For every line in the records that has the word "computer", make a copy.

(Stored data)
↓
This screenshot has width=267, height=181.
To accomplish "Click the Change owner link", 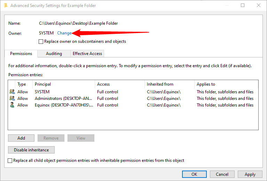I will click(64, 33).
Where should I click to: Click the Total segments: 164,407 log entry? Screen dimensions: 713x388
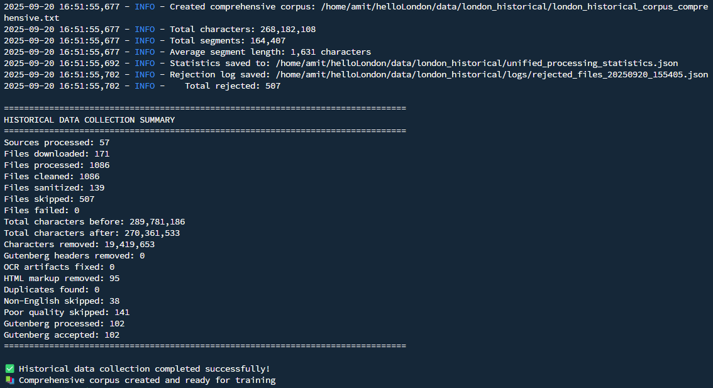click(x=228, y=41)
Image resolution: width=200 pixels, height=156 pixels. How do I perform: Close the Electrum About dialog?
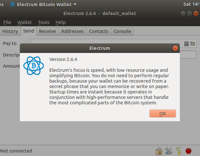(175, 48)
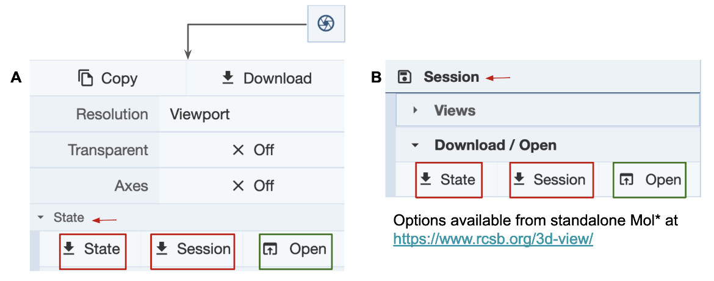The image size is (714, 281).
Task: Click the Session button in panel B
Action: tap(551, 180)
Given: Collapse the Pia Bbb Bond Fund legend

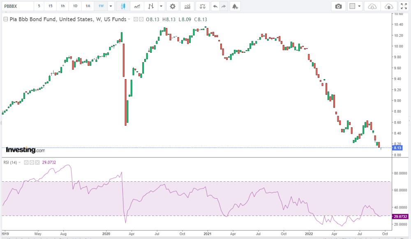Looking at the screenshot, I should [x=5, y=19].
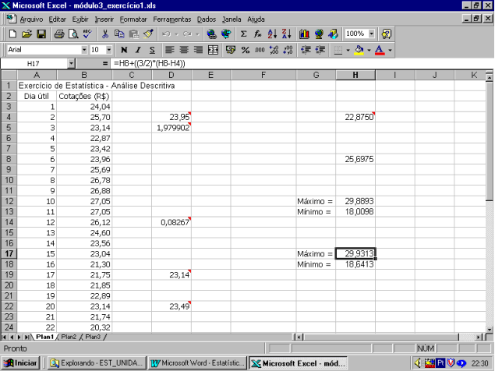Screen dimensions: 495x371
Task: Sort ascending with the A-Z icon
Action: tap(272, 34)
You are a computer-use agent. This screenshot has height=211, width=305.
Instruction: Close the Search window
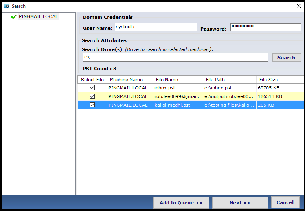point(299,6)
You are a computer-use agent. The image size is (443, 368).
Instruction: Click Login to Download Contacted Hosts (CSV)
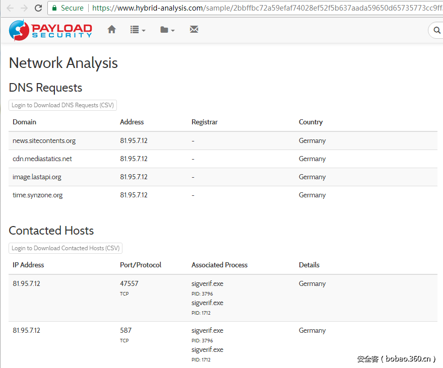point(66,248)
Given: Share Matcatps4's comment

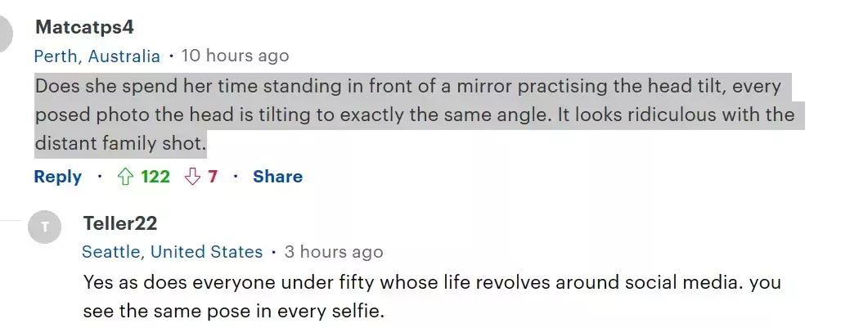Looking at the screenshot, I should [277, 177].
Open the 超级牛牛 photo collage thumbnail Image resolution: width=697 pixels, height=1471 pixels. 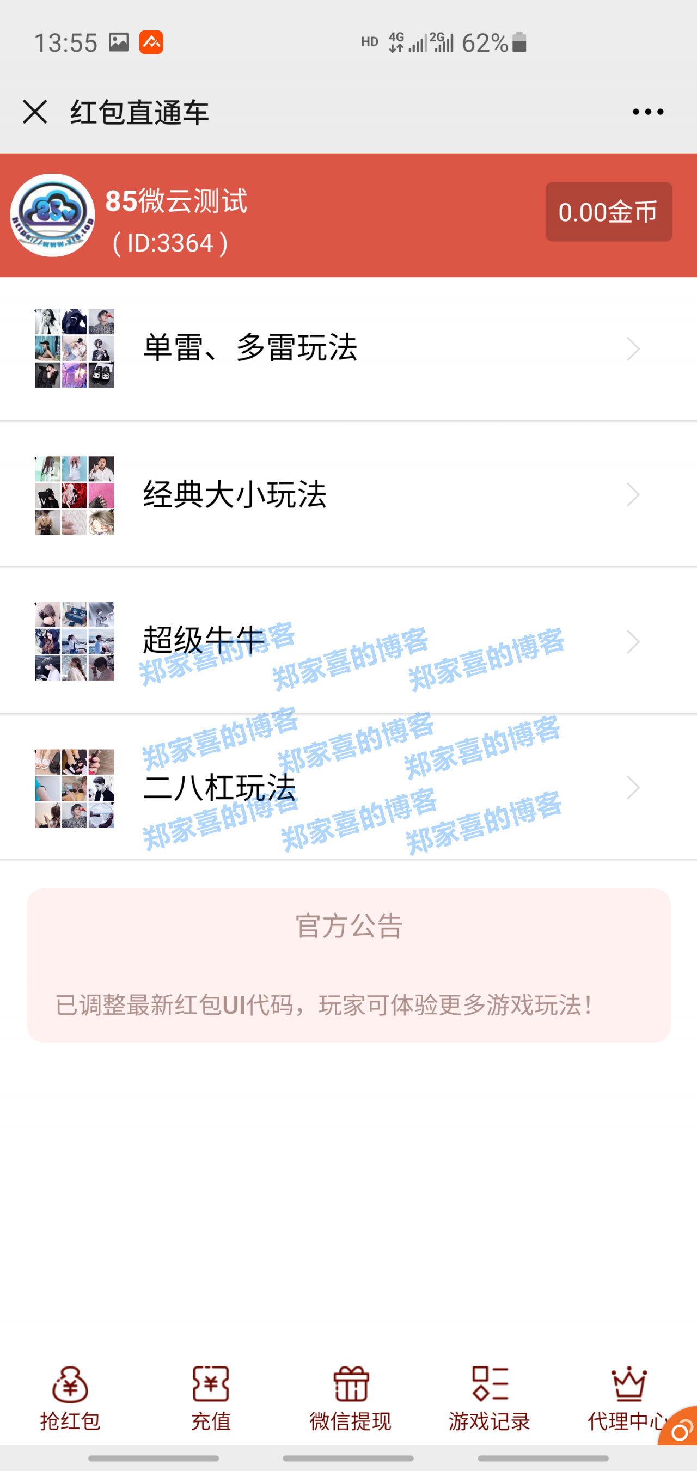click(x=74, y=641)
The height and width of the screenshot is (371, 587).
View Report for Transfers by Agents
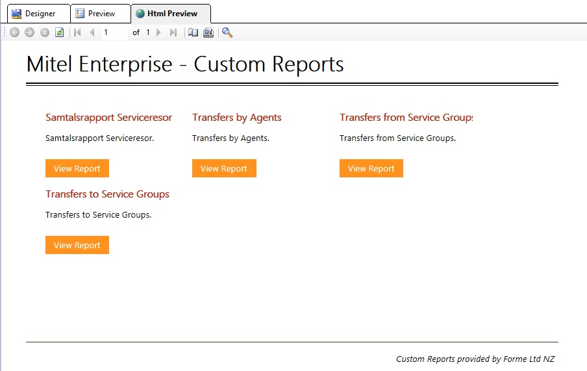pyautogui.click(x=224, y=168)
↑
RESPONSE TO THE TASK:
You are a computer-use agent. This screenshot has height=211, width=305.
You are a computer-use agent. The image size is (443, 368).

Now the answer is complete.